Sentenza Sentenza Cassazione Civile n. 20943 del 06/08/2019

Cassazione civile sez. trib., 06/08/2019, (ud. 29/04/2019, dep. 06/08/2019), n.20943

LA CORTE SUPREMA DI CASSAZIONE

SEZIONE TRIBUTARIA

Composta dagli Ill.mi Sigg.ri Magistrati:

Dott. CRUCITTI Roberta – Presidente –

Dott. GIUDICEPIETRO Andreina – Consigliere –

Dott. CATALDI Michele – Consigliere –

Dott. CONDELLO Pasqualina A.P. – Consigliere –

Dott. PERINU Renato – rel. Consigliere –

ha pronunciato la seguente:

SENTENZA

sul ricorso 13390-2012 proposto da:

SIEM SRL, in persona del legale rappresentante pro tempore,

elettivamente domiciliato in ROMA VIA DELLA GIULIANA 32, presso lo

studio dell’avvocato GIUSEPPE FISCHIONI, che lo rappresenta e

difende unitamente all’avvocato LUIGI FERRAJOLI giusta delega a

margine;

– ricorrente –

contro

AGENZIA DELLE ENTRATE DIREZIONE PROVINCIALE DI (OMISSIS), in persona

del Direttore pro tempore, elettivamente domiciliato in ROMA VIA DEI

PORTOGHESI 12, presso l’AVVOCATURA GENERALE DELLO STATO, che lo

rappresenta e difende;

– controricorrente –

avverso la sentenza n. 307/2011 della COMM. TRIB. REG. della

Lombardia SEZ. DIST. di BRESCIA, depositata il 07/12/2011;

udita la relazione della causa svolta nella pubblica udienza del

29/04/2019 dal Consigliere Dott. RENATO PERINU;

udito il P.M. in persona del Sostituto Procuratore Generale Dott.

UMBERTO DE AUGUSTINIS che ha concluso per il rigetto del ricorso;

udito per la ricorrente l’Avvocato FISCHIONI che si riporta al

ricorso;

udito per la controricorrente l’Avvocato PELUSO che ha chiesto il

rigetto.

■ **RIGHE DI DATI**:

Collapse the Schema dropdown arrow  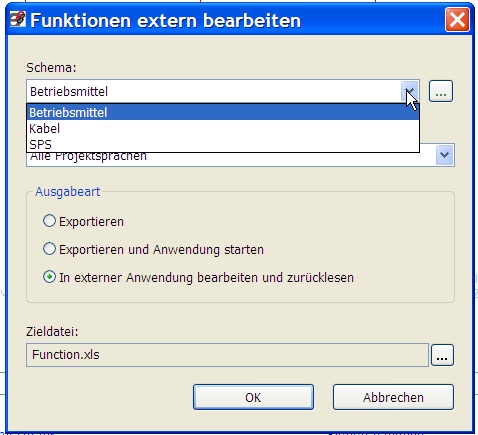[410, 91]
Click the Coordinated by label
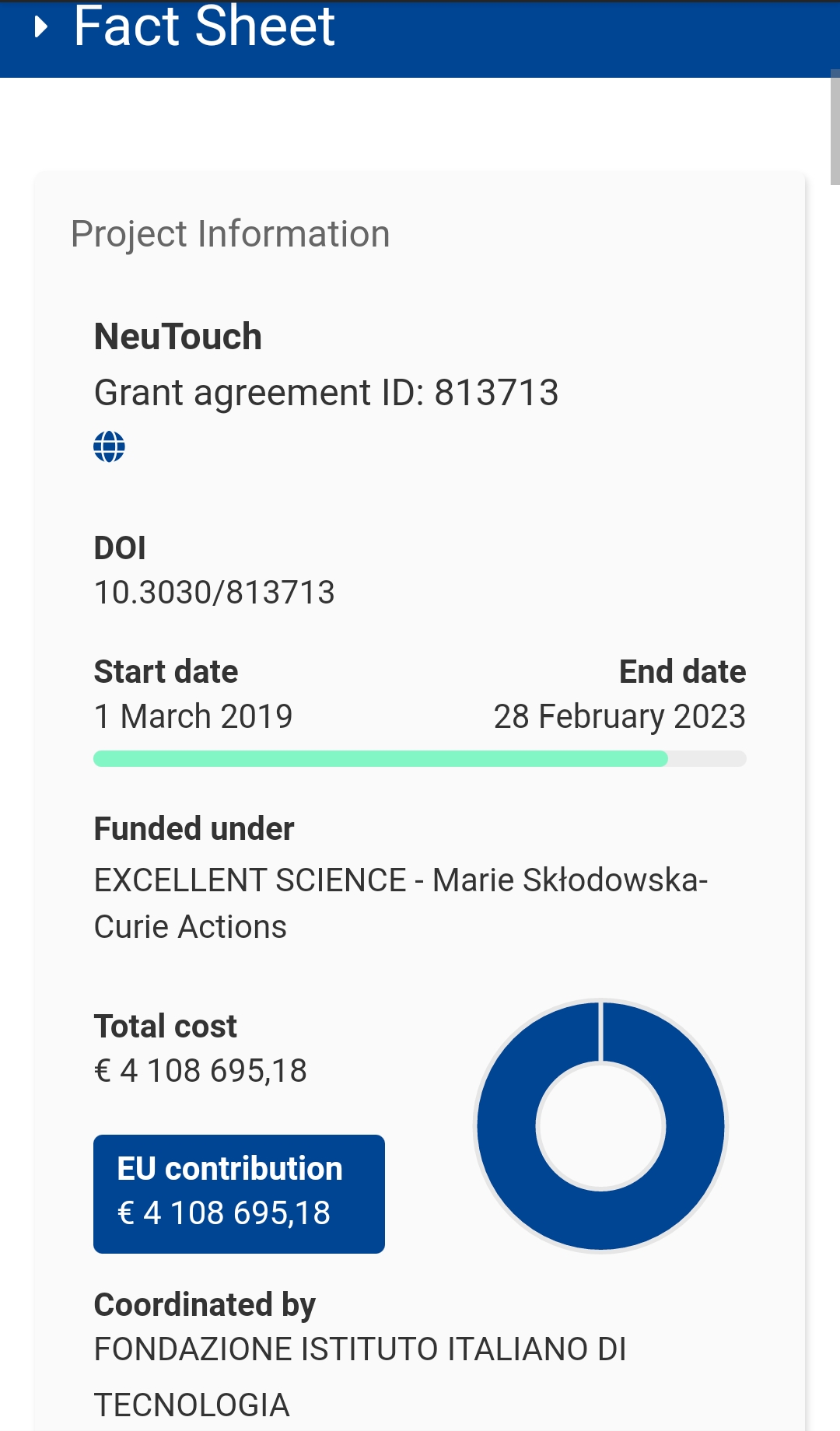The height and width of the screenshot is (1431, 840). tap(205, 1305)
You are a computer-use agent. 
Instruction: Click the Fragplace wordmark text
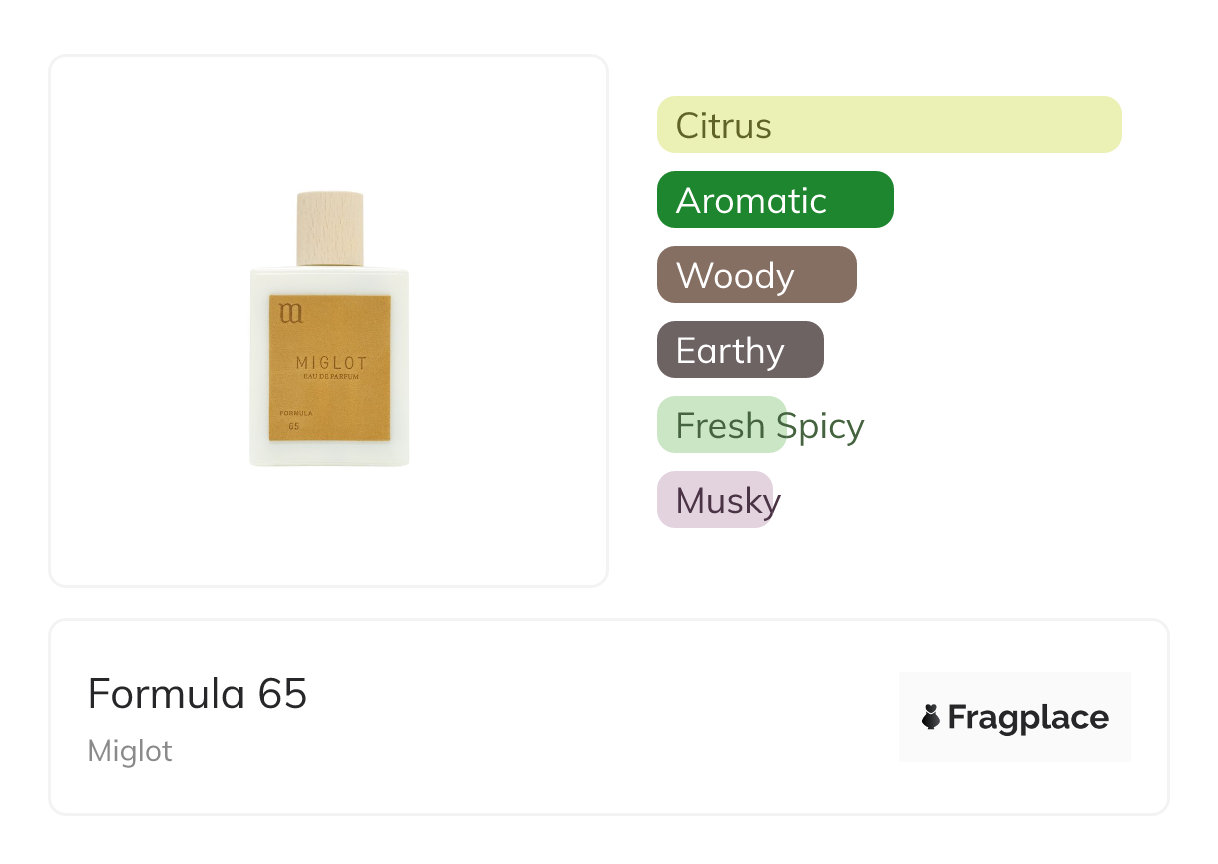tap(1028, 717)
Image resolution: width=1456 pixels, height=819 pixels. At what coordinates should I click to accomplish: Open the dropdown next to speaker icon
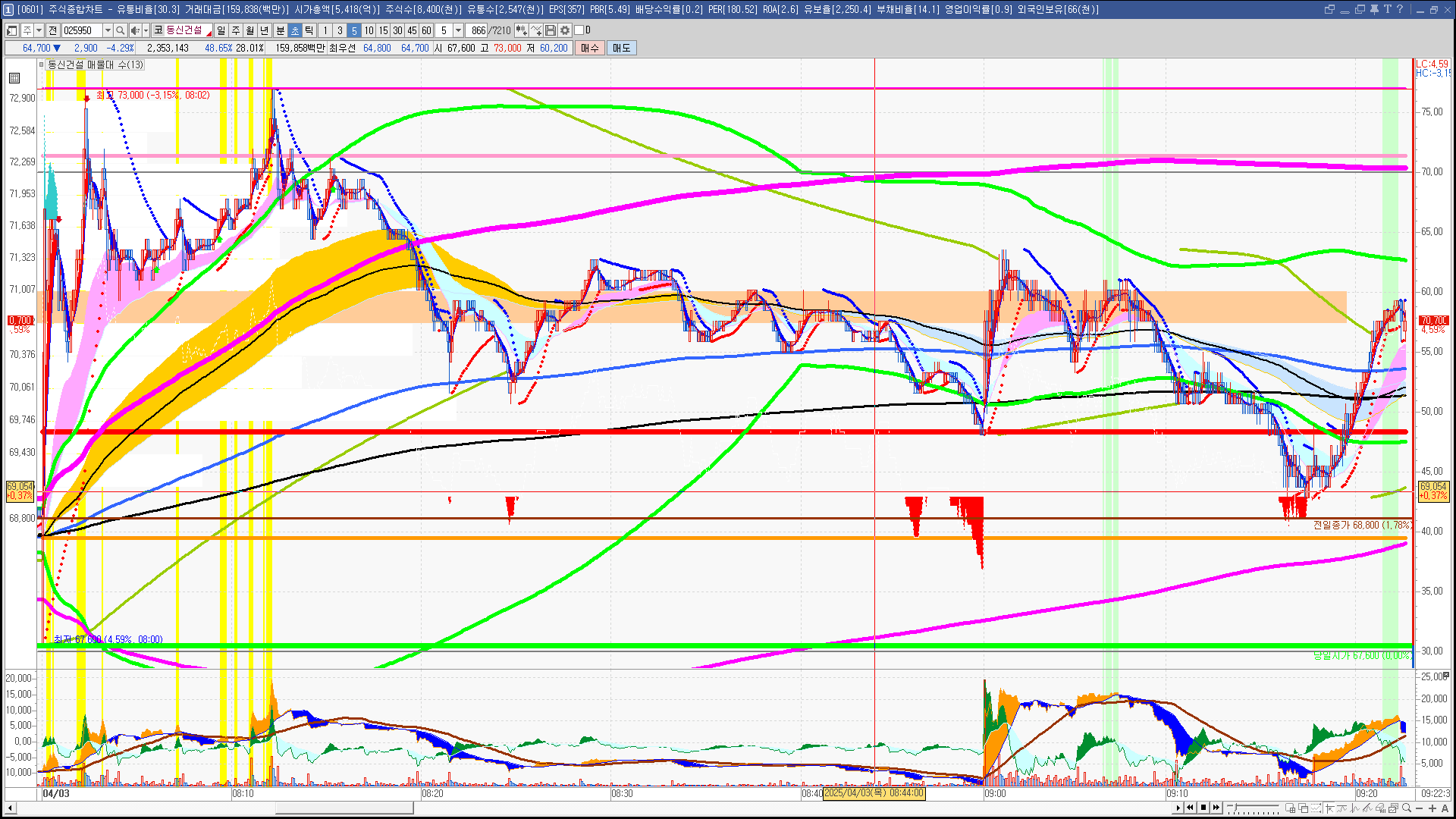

■ **DA SVOLGERE**:
• A. Puoi ripetere il passo della sentenza della Cassazione che comincia con "avverso la sentenza" e prosegue fino a "Procuratore Generale Dott."?
• B. Nella sentenza della Cassazione, come si riduce a un elenco puntato il paragrafo che inizia con "SIEM SRL, in persona del legale rappresentante", senza perdere i fatti principali?
• C. Riprendi la sentenza della Cassazione dopo le parole "che ha chiesto il rigetto".

■ **RISPOSTE**:
• A.
avverso la sentenza n. 307/2011 della COMM. TRIB. REG. della

Lombardia SEZ. DIST. di BRESCIA, depositata il 07/12/2011;

udita la relazione della causa svolta nella pubblica udienza del

29/04/2019 dal Consigliere Dott. RENATO PERINU;

udito il P.M. in persona del Sostituto Procuratore Generale Dott.

• B.
- Ricorrente: SIEM SRL, in persona del legale rappresentante pro tempore
- Domicilio eletto: Roma, Via della Giuliana 32, presso lo studio dell'avvocato Giuseppe Fischioni
- Difensori: gli avvocati Giuseppe Fischioni e Luigi Ferrajoli, giusta delega a margine

• C.
Fatto

FATTI DI CAUSA

1. La SIEM SRL ricorre avverso la sentenza n. 307/67/11, depositata il 7.12.2011, con la quale la CTR della Lombardia – Sez. Stacc. di Brescia, rigettando l’appello interposto dalla contribuente, ha confermato la decisione di primo grado avente ad oggetto l’avviso di accertamento emesso dall’Agenzia delle Entrate di (OMISSIS) ai fini Ires, Irap ed Iva per gli anni d’imposta 2005 e 2006.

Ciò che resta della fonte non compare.